[Records for processing]
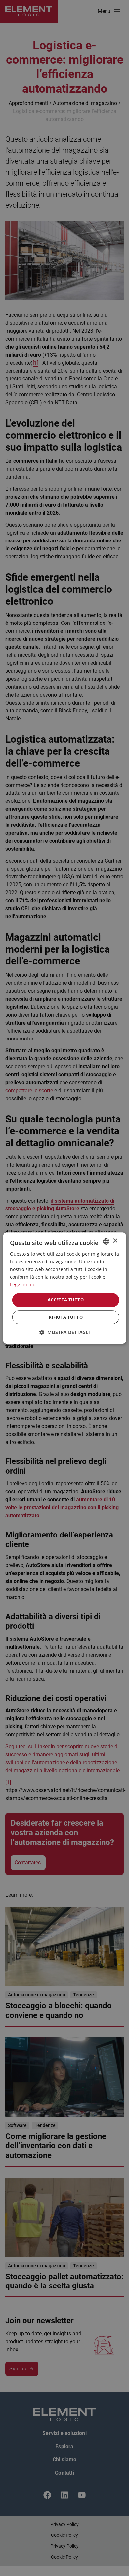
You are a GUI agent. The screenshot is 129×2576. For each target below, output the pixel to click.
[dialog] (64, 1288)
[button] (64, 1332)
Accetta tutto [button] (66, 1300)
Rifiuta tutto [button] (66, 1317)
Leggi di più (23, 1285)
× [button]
--
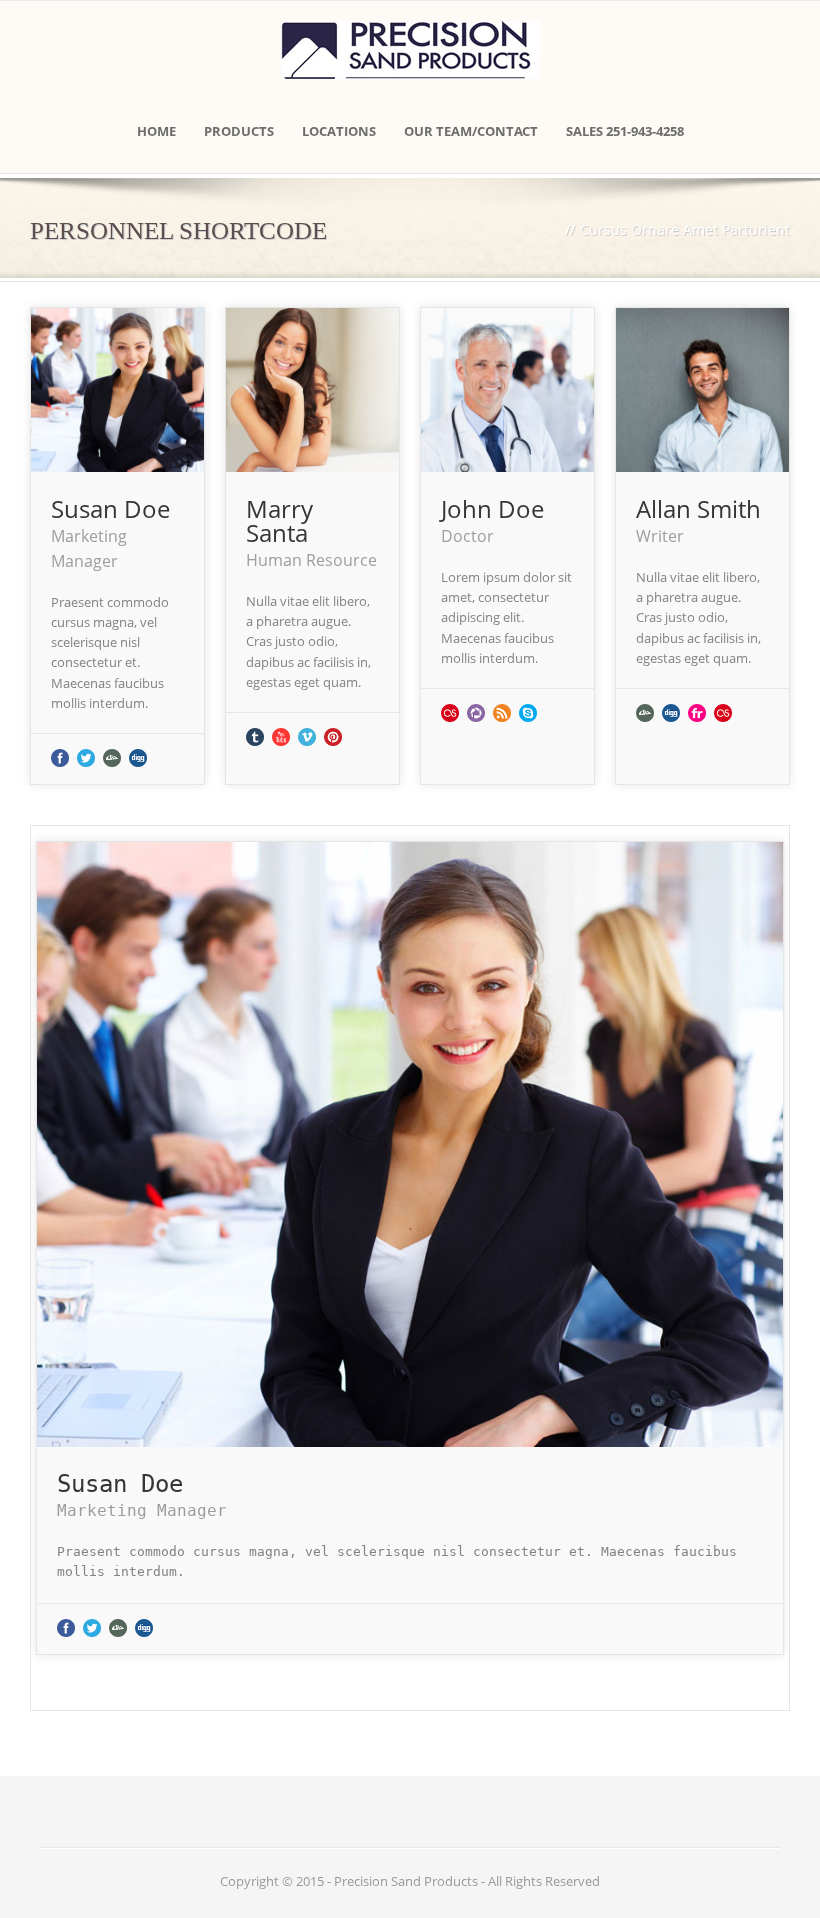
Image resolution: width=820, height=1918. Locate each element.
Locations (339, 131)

[Task item] Tell how many lines above include "tutto", and add no other text.

[Solution for this problem] 2